L'intéressement constituera une "rémunération supplémentaire et ne se substituera pas à une rémunération existante". Le mode de calcul de la prime sera forfaitaire  - montant identique quel que soit le niveau hiérarchique -, sauf si les partenaires sociaux en conviennent autrement dans le cadre du dialogue social prévu dans l'accord-cadre. Sur le montant de la prime, l'accord-cadre ne dit rien : pour l'Etat, chaque ministère décidera, après négociation avec les syndicats, quelles seront les enveloppes financières et quel mode de calcul sera choisi. A Bercy, un système de rémunération de ce type est déjà en place : la prime varie de 0 à 150 euros par an et, en 2008, la quasi-totalité des effectifs en ont bénéficié. Mais cela n'est qu'un exemple : tout dépendra du montant des enveloppes effectivement allouées, et des critères d'attribution. A enveloppe constante, plus le nombre d'agents bénéficiaires sera important plus maigre sera la prime... c'est logique. Un montant qui n'est pas sans conséquence, si l'on attend de ce nouveau mode de rémunération un "renforcement de la motivation des personnels".


Quels critères ? Quels objectifs ?

Les critères et les objectifs seront fixés "collectivement dans le cadre du dialogue social". Cependant, l'accord-cadre suggère cinq types de critères :

- des critères liés à l'amélioration de la qualité du service rendu ;
- des critères liés à l'amélioration de la conduite des politiques publiques, notamment en cas d'événement exceptionnel prévisible venant augmenter la charge de travail du/des services ;
- des critères liés à la maîtrise des coûts et à l'efficience des services ;
- des critères liés à l'amélioration des conditions de travail ;
- des critères liés au développement durable.
"Les objectifs devront être peu nombreux (4 à 5 maximum pour chaque administration), clairs, et correspondre à la situation concrète de chacun des services concernés. Ils devront être fixés en fonction de la capacité des services à agir sur eux". Tous les services auront vocation à être éligibles au dispositif de l'intéressement collectif. Mais, "afin d'assurer une sélectivité entre les services, au vu de leurs résultats respectifs, et d'allouer un montant de prime significatif" seront bénéficiaires  :
- les services ayant connu la plus forte progression dans l'atteinte de leurs objectifs ;
- les services ayant obtenu les meilleurs résultats dans l'atteinte des objectifs ;
- les services ayant atteint leurs objectifs.

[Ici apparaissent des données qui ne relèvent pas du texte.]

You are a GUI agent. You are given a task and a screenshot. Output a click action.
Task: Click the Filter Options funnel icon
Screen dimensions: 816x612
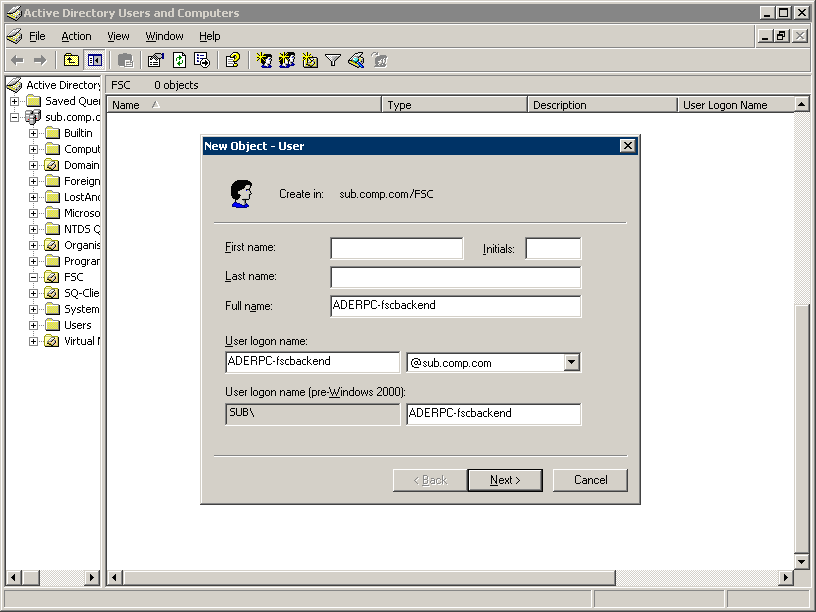point(333,61)
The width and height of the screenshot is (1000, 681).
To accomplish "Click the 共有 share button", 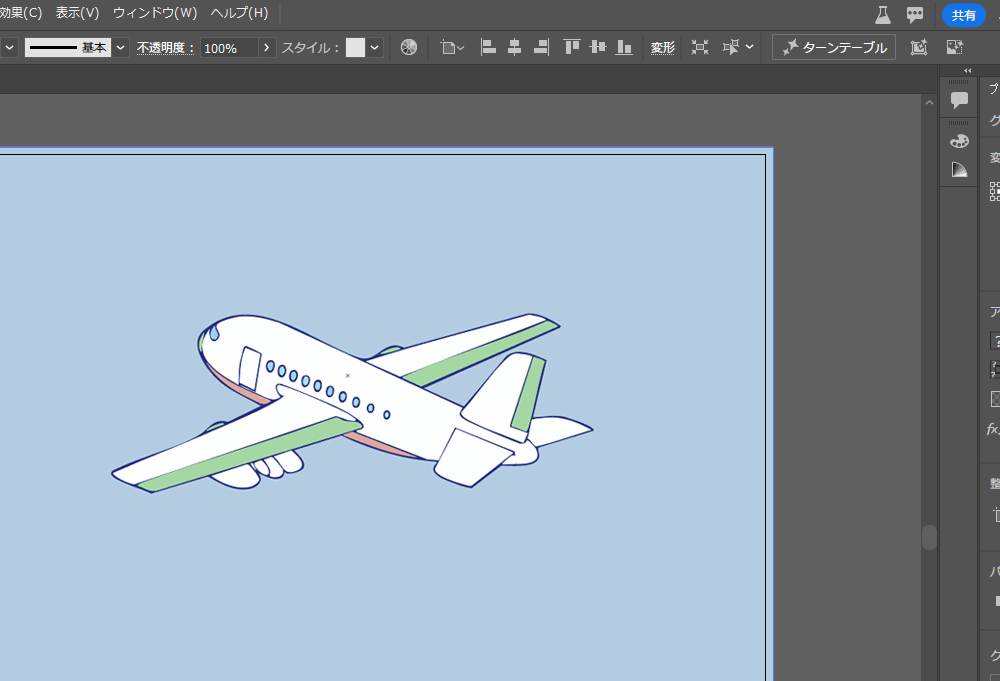I will (964, 15).
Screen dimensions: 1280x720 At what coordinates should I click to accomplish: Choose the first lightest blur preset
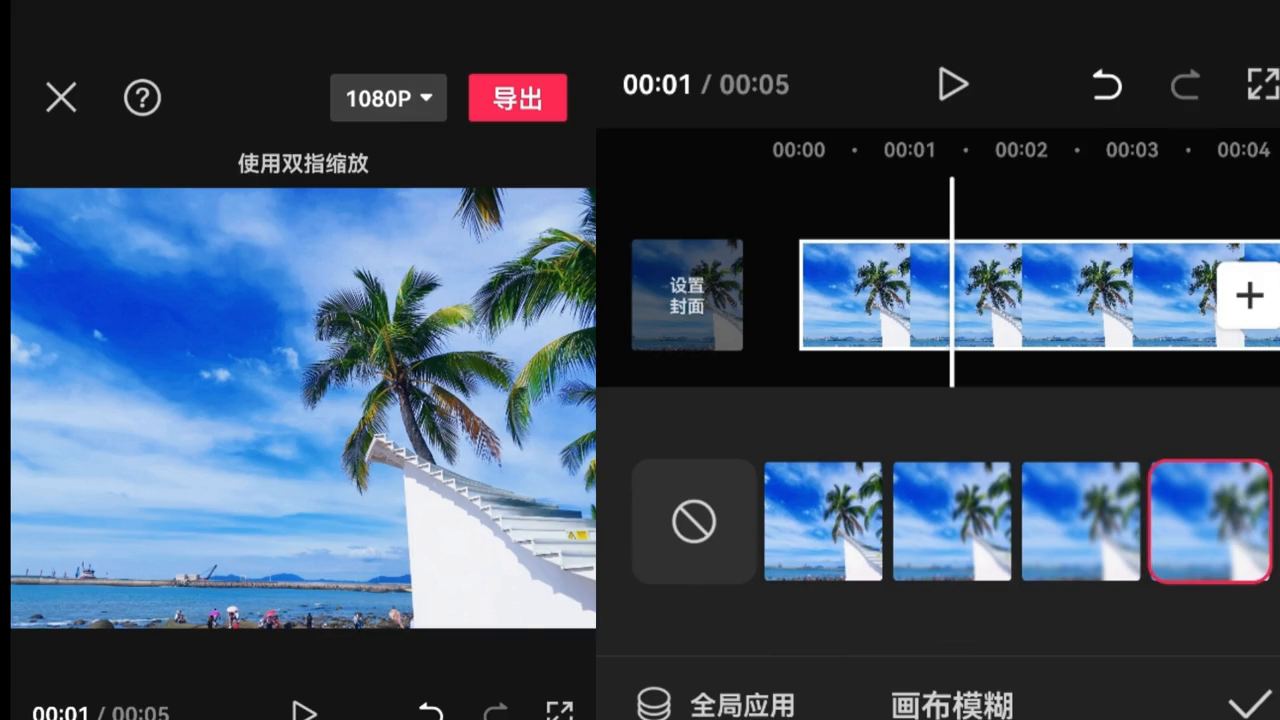pos(823,521)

Le versement de la prime ne devrait pas être automatique d'année en année, ni d'un montant constant. 
 

Un dispositif encadré, "pour éviter une concurrence entre collectivités"

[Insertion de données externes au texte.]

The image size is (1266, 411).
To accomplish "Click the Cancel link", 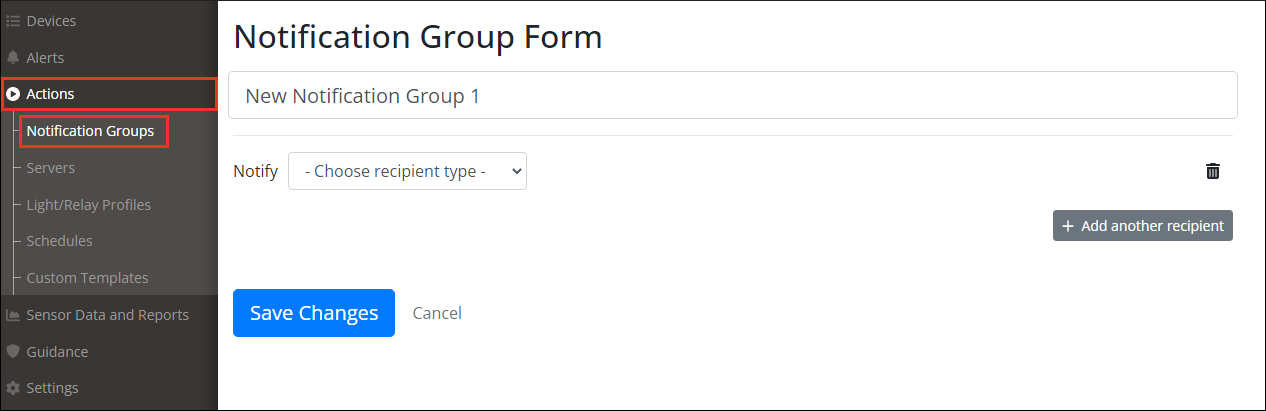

Lors de leur audition par Michel Diefenbacher, les trois principales associations d'élus (AMF, ADF, ARF) s'étaient déclarées "intéressées" par les dispositifs de rémunération à la performance. Spontanément cependant, elles avaient "exprimé un intérêt plus marqué pour les systèmes de rémunération individuelle au mérite". Tout en insistant sur la nécessité de respecter le principe de libre administration des collectivités territoriales, elles ne s'étaient pas montrées opposées à ce que l'intéressement soit "encadré, de manière à éviter que les collectivités ne se livrent à une véritable concurrence en matière de recrutement et que les règles de la mobilité des fonctionnaires ne s'en trouvent faussées". Certains élus avaient trouvé "inadéquat voire déplacé le terme d'intéressement : la notion d'intérêt [leur] semblait en effet contraire à la nature et à la vocation du service public. Et la transposition d'une telle notion dans la fonction publique radicalement différente du monde de l'entreprise, [leur] paraissait inadéquate voire dangereuse (rapport, p.38)". Du côté des syndicats, il avait été, entre autres, mis en avant les problèmes posés par la définition de critères d'intéressement... et la question du financement de ladite prime.

Un dossier dont nous ne manquerons pas de suivre, après les annonces, l'avancée de la mise en oeuvre dans les mois qui viennent.